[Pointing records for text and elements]
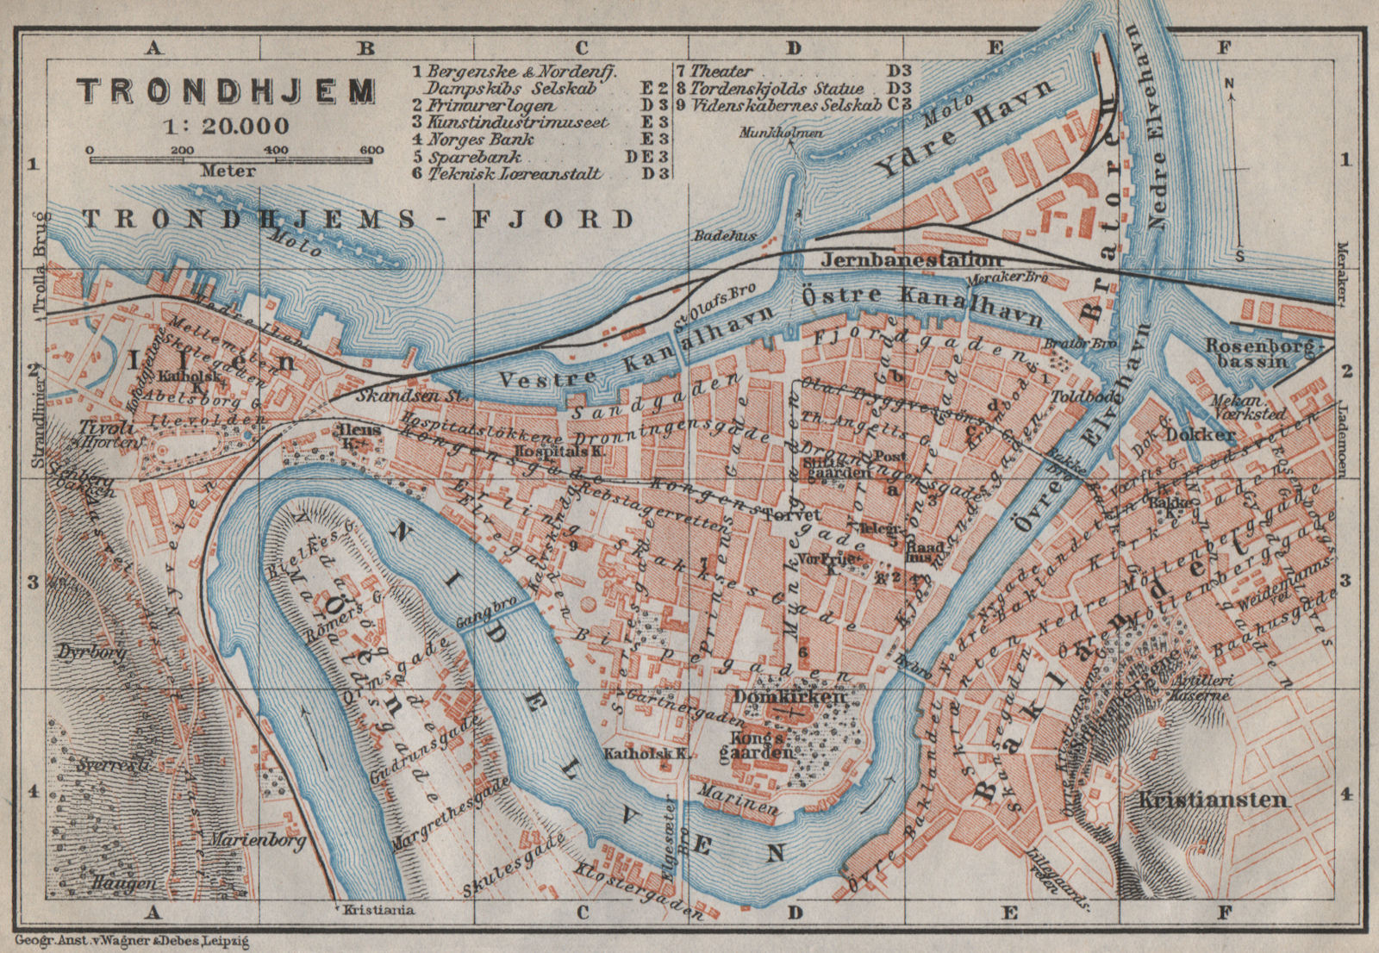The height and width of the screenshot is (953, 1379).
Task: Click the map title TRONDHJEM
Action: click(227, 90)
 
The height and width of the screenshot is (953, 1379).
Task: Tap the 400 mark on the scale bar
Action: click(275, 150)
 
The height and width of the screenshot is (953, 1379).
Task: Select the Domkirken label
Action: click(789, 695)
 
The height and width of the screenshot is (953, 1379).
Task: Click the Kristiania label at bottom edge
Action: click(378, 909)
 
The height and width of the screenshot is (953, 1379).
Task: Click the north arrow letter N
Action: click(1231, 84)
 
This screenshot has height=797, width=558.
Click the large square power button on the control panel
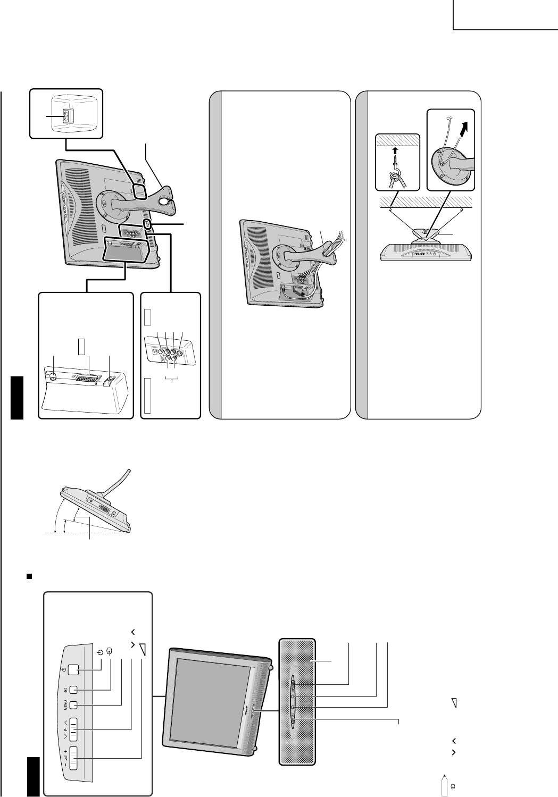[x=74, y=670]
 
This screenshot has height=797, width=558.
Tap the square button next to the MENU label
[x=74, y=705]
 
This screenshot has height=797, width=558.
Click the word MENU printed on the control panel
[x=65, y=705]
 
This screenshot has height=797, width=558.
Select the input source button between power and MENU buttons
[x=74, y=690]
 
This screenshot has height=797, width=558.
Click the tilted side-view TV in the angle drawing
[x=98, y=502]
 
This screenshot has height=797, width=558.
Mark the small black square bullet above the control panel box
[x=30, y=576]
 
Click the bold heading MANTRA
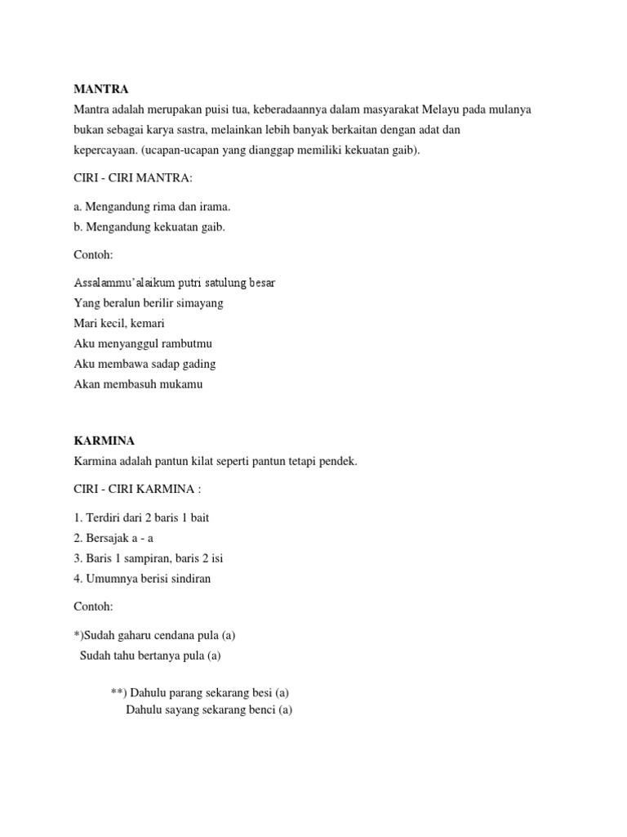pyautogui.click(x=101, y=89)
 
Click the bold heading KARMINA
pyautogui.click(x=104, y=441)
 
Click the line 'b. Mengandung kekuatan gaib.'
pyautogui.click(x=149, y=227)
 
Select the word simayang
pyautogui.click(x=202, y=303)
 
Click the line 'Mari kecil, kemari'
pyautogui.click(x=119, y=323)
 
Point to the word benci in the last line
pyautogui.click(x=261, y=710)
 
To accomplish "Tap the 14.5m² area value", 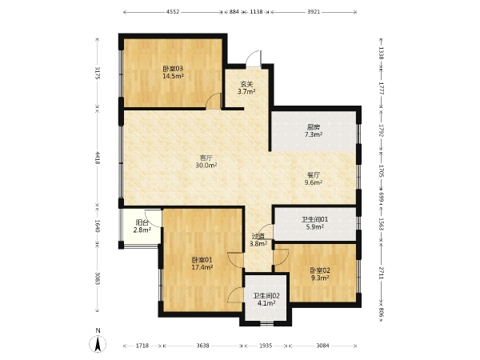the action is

**Exercise:** Retype the lines of the material from its start up to and including the line with "Action: click(275, 150)", character for character, leaving the pictures out.

**Correct answer:**
The height and width of the screenshot is (953, 1379).
Task: Click the map title TRONDHJEM
Action: click(227, 90)
 
The height and width of the screenshot is (953, 1379).
Task: Tap the 400 mark on the scale bar
Action: click(275, 150)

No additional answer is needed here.